EXERCISE INPUTS:
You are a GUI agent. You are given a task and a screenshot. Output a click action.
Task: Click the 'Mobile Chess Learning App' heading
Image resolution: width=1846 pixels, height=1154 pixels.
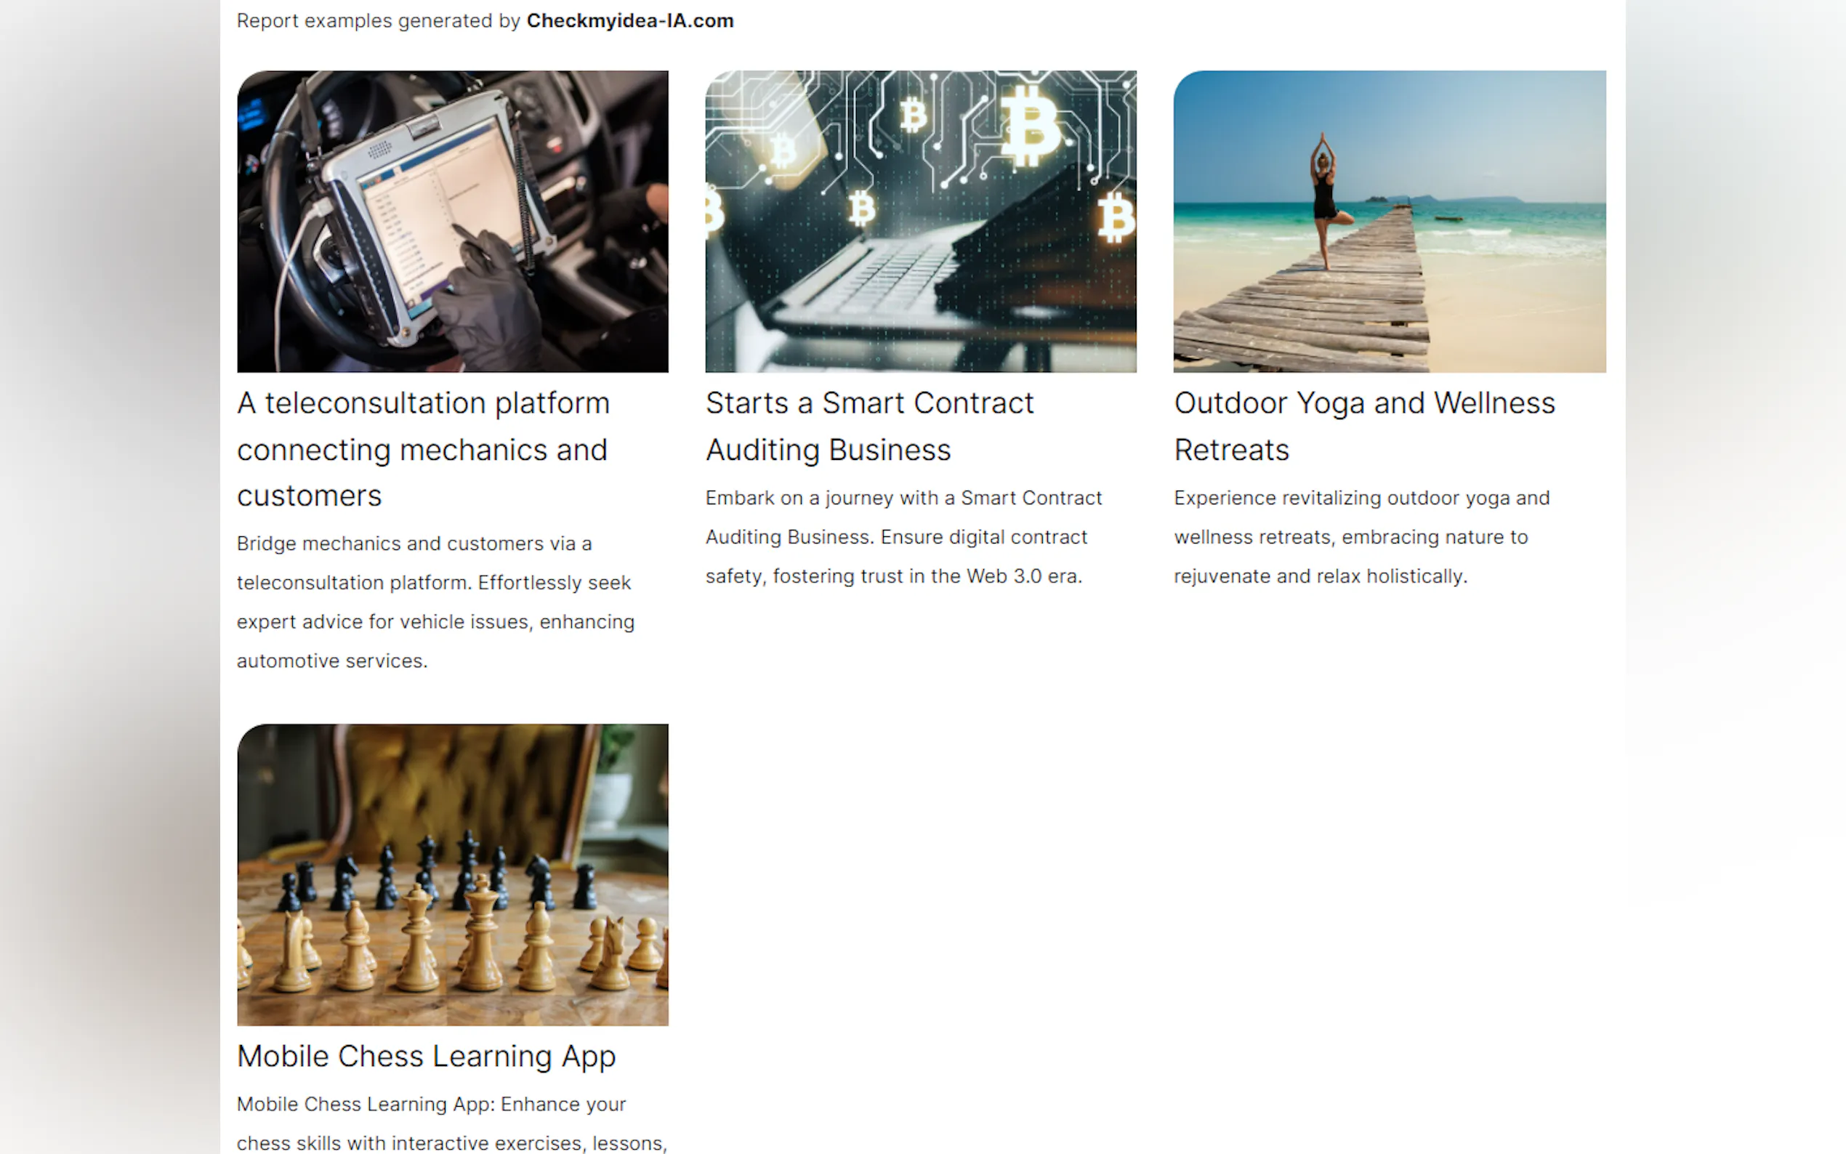coord(427,1056)
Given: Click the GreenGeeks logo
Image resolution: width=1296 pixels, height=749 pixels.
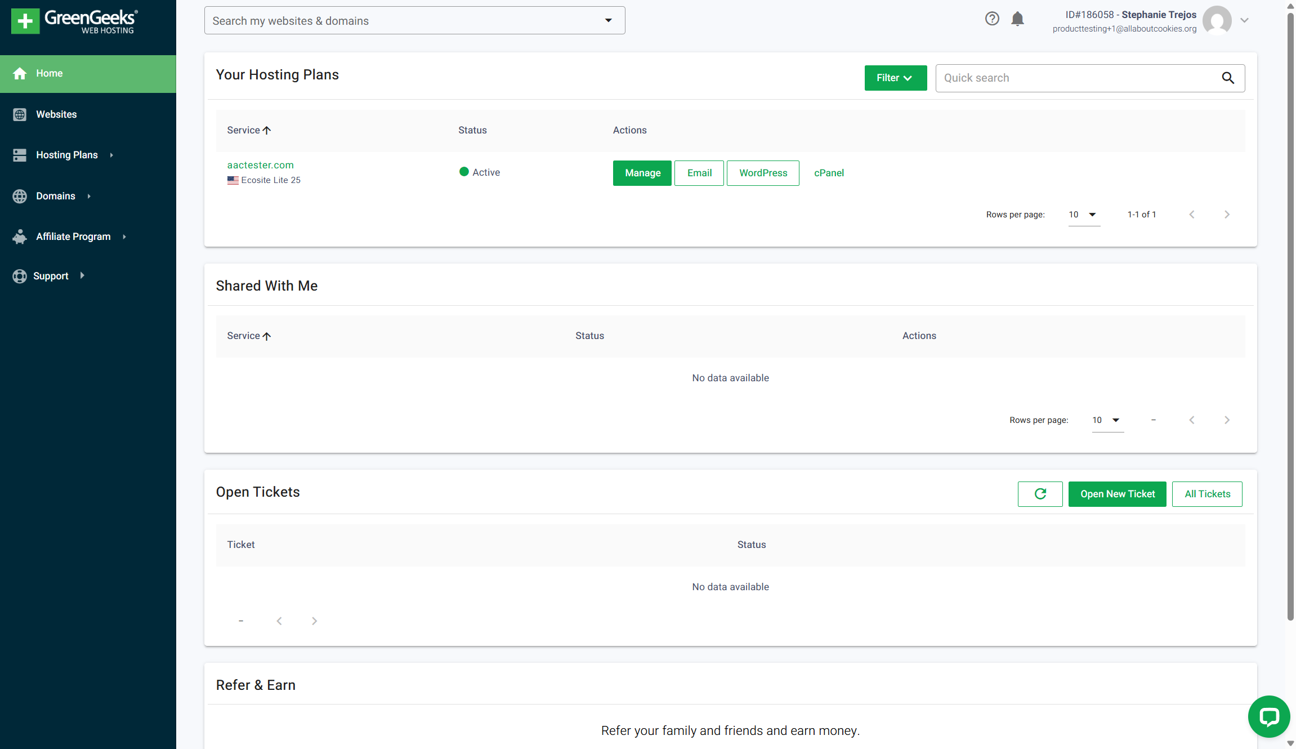Looking at the screenshot, I should pyautogui.click(x=75, y=21).
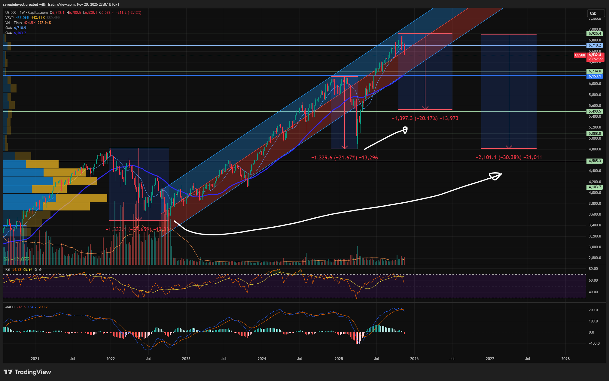609x381 pixels.
Task: Click the TradingView logo at bottom left
Action: point(28,372)
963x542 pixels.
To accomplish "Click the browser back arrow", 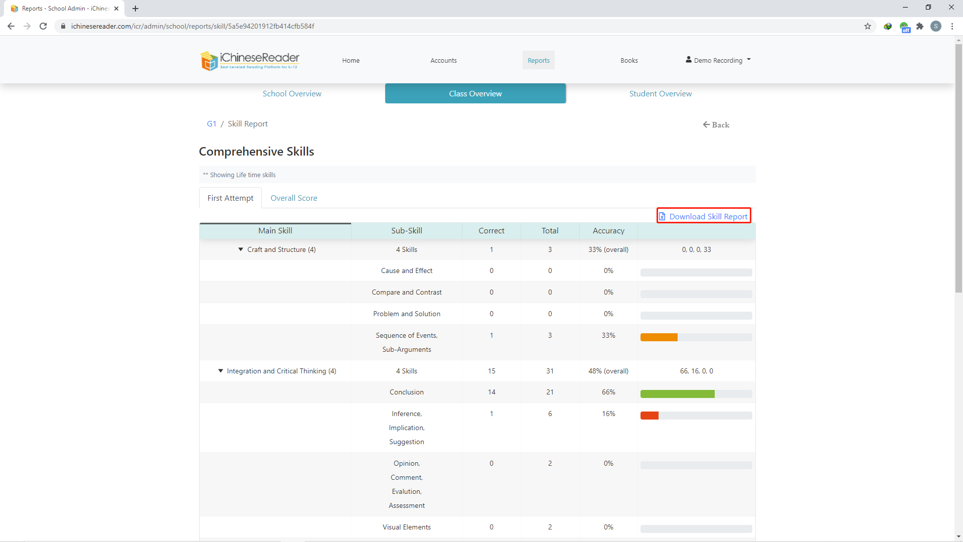I will (11, 26).
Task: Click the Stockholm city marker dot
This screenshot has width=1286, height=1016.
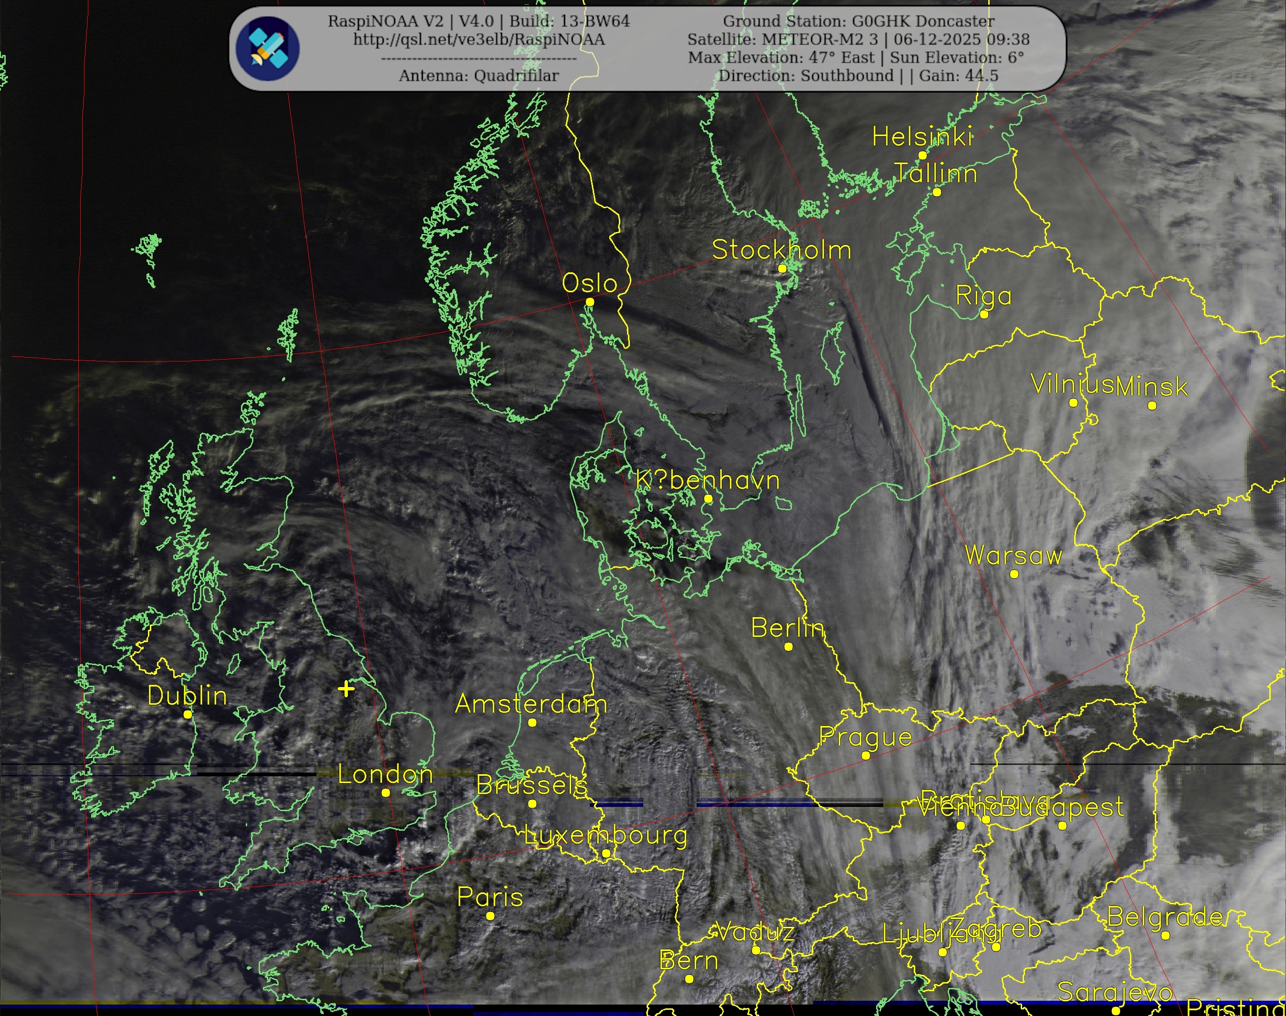Action: tap(782, 268)
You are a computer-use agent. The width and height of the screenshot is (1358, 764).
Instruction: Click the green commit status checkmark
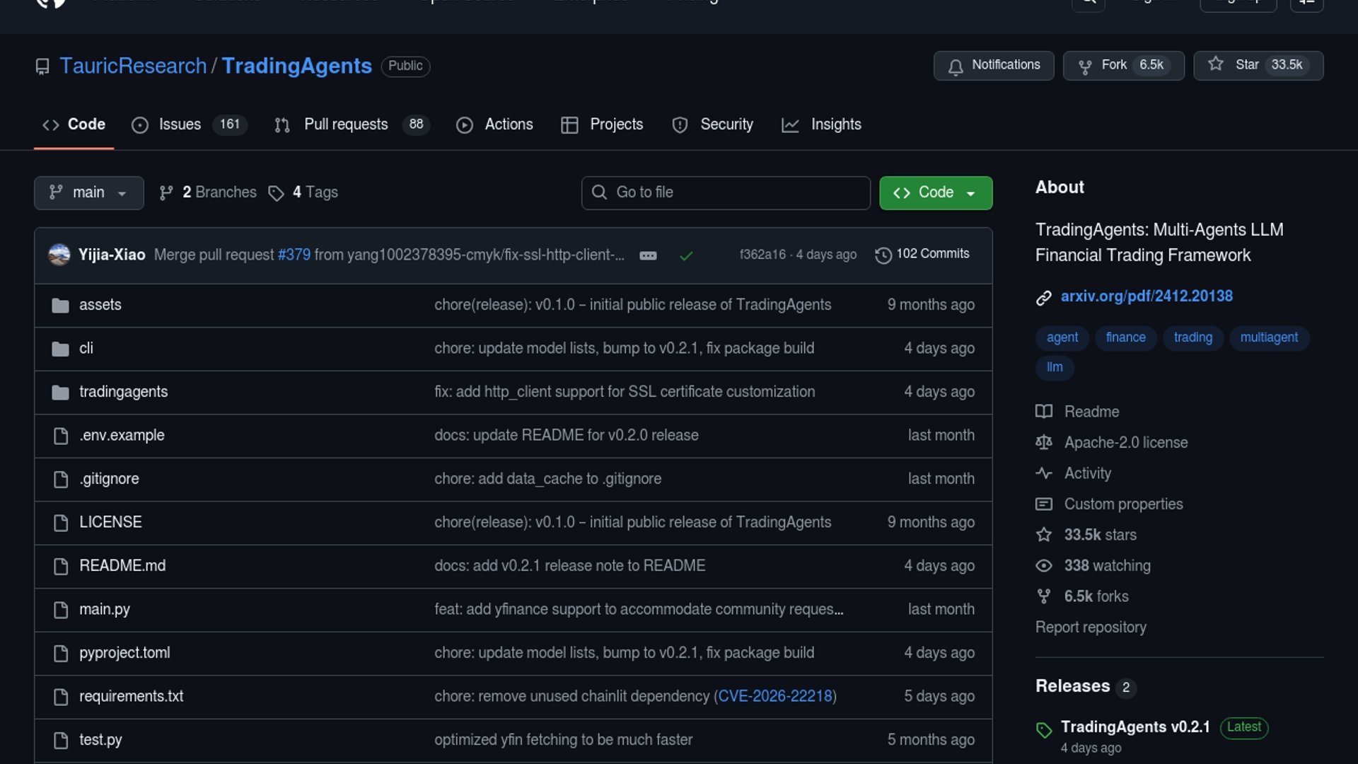click(x=685, y=255)
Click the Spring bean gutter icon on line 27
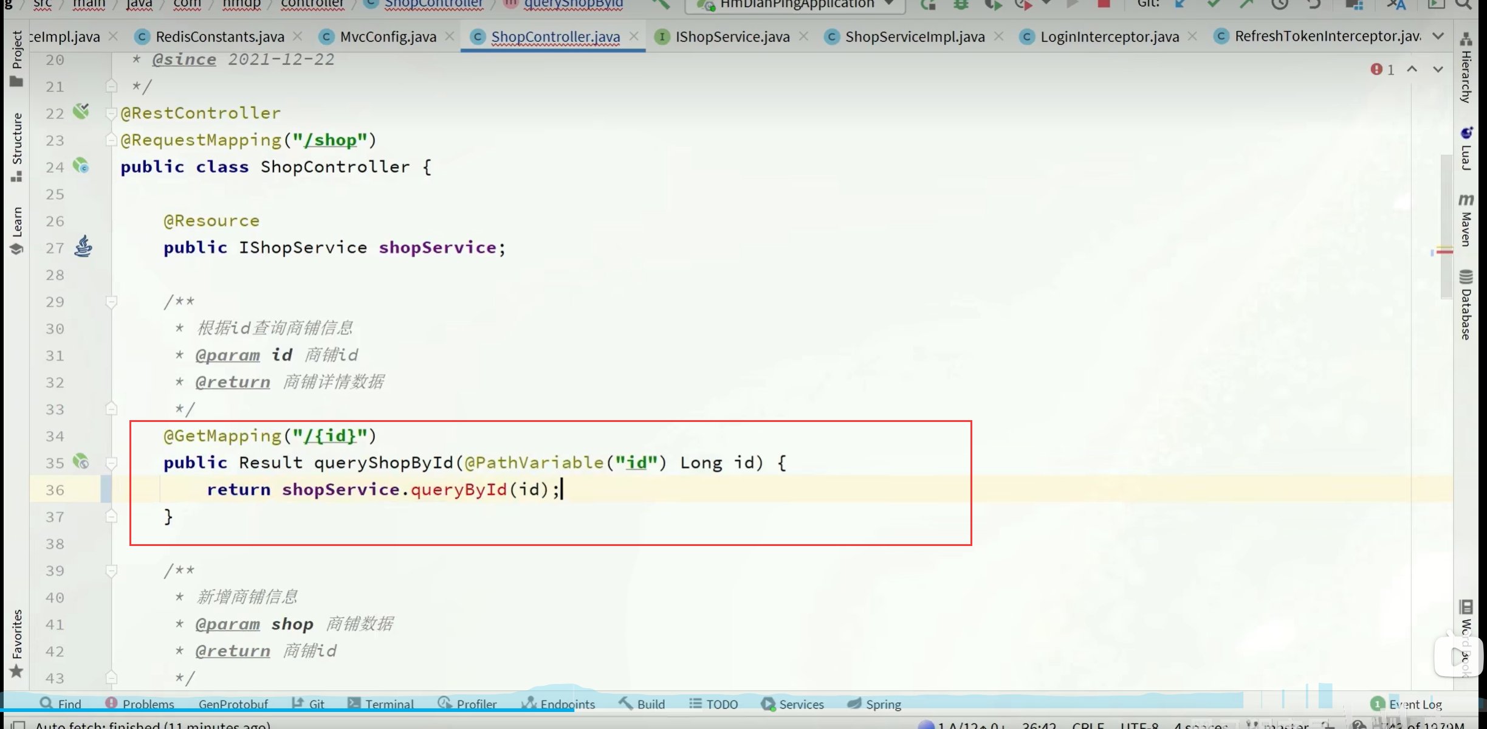The height and width of the screenshot is (729, 1487). [x=83, y=246]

YOUR TASK:
Scan the material for the string "agent". Copy each line where it appears.

TASK RESULT:
You are a GUI agent. You are given a task and a screenshot. Output a click action.
You are a computer-use agent. The width and height of the screenshot is (1358, 764).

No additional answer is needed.